# RIP Johann Johannsson



## Patrick de Caumette (Feb 10, 2018)

Very sad news:
http://deadline.com/2018/02/johann-...the-theory-of-everything-composer-1202284591/


----------



## Chris Hurst (Feb 10, 2018)

Very sad news. Enjoyed his music immensely.

Thoughts with his family and those close to him.


----------



## ryanstrong (Feb 10, 2018)

Oh no. This is VERY sad news. 
Loved his work, so beautiful.

Thoughts and prayers for his friends and family.


----------



## funnybear (Feb 10, 2018)

Very sad. One of my favourite composers.


----------



## synthpunk (Feb 10, 2018)

WTF! Quite devastated! I really think he and Desplat are my two favorites.

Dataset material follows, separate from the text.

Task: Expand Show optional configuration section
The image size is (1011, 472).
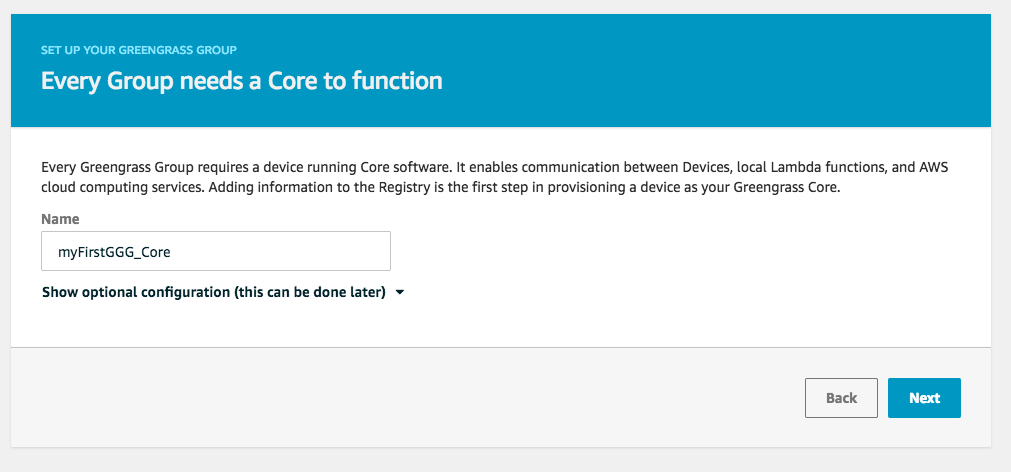Action: [213, 293]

I hope it has nothing to do with the BR 2049 fiasco or I'm going to be writing letters including, well I won't mention it right now.

F!


----------



## synthpunk (Feb 10, 2018)

If someone locates a condolence book online can you please let us know.


----------



## Patrick de Caumette (Feb 10, 2018)

We can only speculate as to the cause of his death.
But so far, no one close to him, his agent included, has mentioned it.
Which makes me think that it may not be due to illness or natural causes.
This business is so ruthless and hard on the soul...


----------



## synthpunk (Feb 10, 2018)

I have some thoughts I'm keeping close to the vest right now, if they turn out to be true I may never forgive certain individuals or the industry in general.



Patrick de Caumette said:


> We can only speculate as to the cause of his death.
> But so far, no one close to him, his agent included, has mentioned it.
> Which makes me think that it may not be due to illness or natural causes.
> This business is so ruthless and hard on the soul...


----------



## Greg (Feb 10, 2018)

Patrick de Caumette said:


> We can only speculate as to the cause of his death.
> But so far, no one close to him, his agent included, has mentioned it.
> Which makes me think that it may not be due to illness or natural causes.
> This business is so ruthless and hard on the soul...



Some people on reddit are saying it was a heart attack. He seemed like a strong willed person, I would be double shocked if it wasn't a random health issue.


----------



## Ned Bouhalassa (Feb 10, 2018)

Such sad news for our community and for lovers of music in general. He was a true artist, the real deal, and he will be greatly missed!!


----------



## ryanstrong (Feb 10, 2018)

Looks like Mary Magdalene will have been his last project.


----------



## AlexRuger (Feb 10, 2018)

One of my absolute favorites. You know how some composers just seem to _get _you? Like, your specific aesthetic, you both seem to feel certain emotional colors in the same shade, etc? He was one of those for me. Brilliant artist who spoke deeply to me, regardless of the project for which he was writing.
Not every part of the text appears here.